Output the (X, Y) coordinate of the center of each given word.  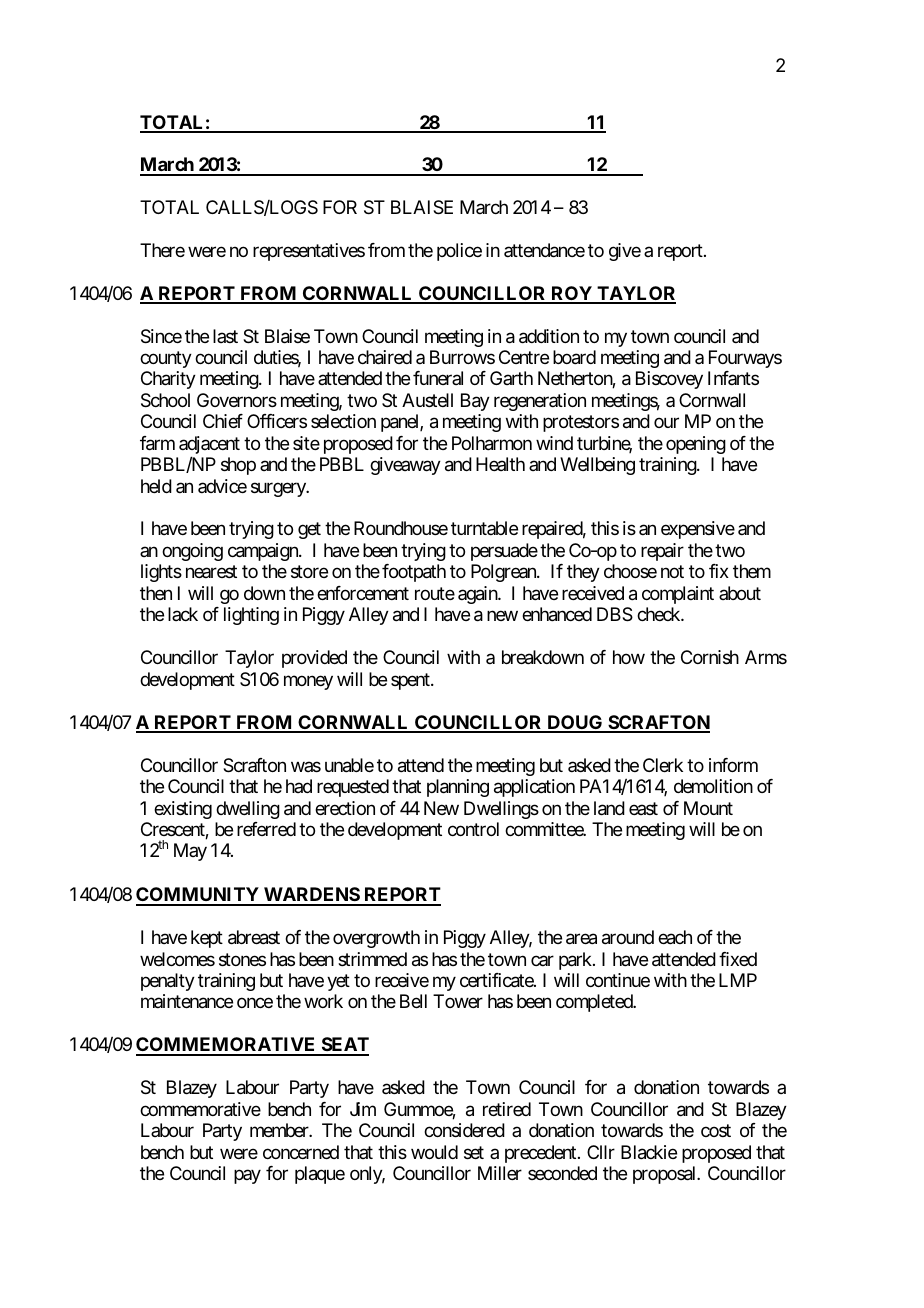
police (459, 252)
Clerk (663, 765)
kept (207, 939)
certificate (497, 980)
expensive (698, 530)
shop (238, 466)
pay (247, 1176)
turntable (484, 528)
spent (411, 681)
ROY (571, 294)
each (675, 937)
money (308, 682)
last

————

What you need to do | Reproduce all of the material with "center" replaced by "midpoint" and everything else unchanged. Omit the pictures.

Written reply |
Output the (X, Y) coordinate of the midpoint of each given word.  
police (459, 252)
Clerk (663, 765)
kept (207, 939)
certificate (497, 980)
expensive (698, 530)
shop (238, 466)
pay (247, 1176)
turntable (484, 528)
spent (411, 681)
ROY (571, 294)
each (675, 937)
money (308, 682)
last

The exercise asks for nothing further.